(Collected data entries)
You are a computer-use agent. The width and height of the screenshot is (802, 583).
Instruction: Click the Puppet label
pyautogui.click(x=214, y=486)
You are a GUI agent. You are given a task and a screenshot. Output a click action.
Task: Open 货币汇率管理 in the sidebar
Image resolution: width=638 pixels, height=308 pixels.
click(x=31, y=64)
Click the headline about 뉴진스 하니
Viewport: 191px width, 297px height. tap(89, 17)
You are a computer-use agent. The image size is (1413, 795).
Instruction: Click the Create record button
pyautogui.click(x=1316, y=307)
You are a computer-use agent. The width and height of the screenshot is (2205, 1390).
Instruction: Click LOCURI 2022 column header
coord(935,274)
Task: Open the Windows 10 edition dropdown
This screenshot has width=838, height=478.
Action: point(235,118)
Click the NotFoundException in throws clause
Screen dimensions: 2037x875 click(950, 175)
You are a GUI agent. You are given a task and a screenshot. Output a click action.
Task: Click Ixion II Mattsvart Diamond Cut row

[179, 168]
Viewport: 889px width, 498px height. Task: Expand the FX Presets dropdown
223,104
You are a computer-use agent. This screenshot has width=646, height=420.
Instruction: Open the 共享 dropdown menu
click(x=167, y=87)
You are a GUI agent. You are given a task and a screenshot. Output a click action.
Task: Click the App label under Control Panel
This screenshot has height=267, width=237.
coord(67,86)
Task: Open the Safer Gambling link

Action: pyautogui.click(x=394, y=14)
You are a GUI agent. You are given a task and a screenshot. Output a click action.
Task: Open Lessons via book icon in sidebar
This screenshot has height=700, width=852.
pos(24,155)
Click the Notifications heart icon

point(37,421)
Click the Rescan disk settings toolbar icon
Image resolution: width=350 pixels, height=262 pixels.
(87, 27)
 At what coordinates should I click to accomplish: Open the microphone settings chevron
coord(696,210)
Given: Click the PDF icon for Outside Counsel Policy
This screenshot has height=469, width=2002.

Stated goal » Reproduce, without any changes, the lines from the one containing "Click the NotFoundException in throws clause" through the end of the records, with both ends included.

Worked solution »
Click the NotFoundException in throws clause
Screen dimensions: 2037x875 click(950, 175)
You are a GUI agent. You are given a task and a screenshot. Output a click action.
Task: Click Ixion II Mattsvart Diamond Cut row

[179, 168]
Viewport: 889px width, 498px height. Task: Expand the FX Presets dropdown
223,104
You are a computer-use agent. This screenshot has width=646, height=420.
Instruction: Open the 共享 dropdown menu
click(x=167, y=87)
You are a GUI agent. You are given a task and a screenshot. Output a click action.
Task: Click the App label under Control Panel
This screenshot has height=267, width=237.
coord(67,86)
Task: Open the Safer Gambling link

Action: pyautogui.click(x=394, y=14)
You are a GUI agent. You are given a task and a screenshot. Output a click action.
Task: Open Lessons via book icon in sidebar
This screenshot has height=700, width=852.
pos(24,155)
Click the Notifications heart icon

point(37,421)
Click the Rescan disk settings toolbar icon
Image resolution: width=350 pixels, height=262 pixels.
(87, 27)
 At what coordinates should I click to accomplish: Open the microphone settings chevron
coord(696,210)
Given: Click the PDF icon for Outside Counsel Policy
This screenshot has height=469, width=2002.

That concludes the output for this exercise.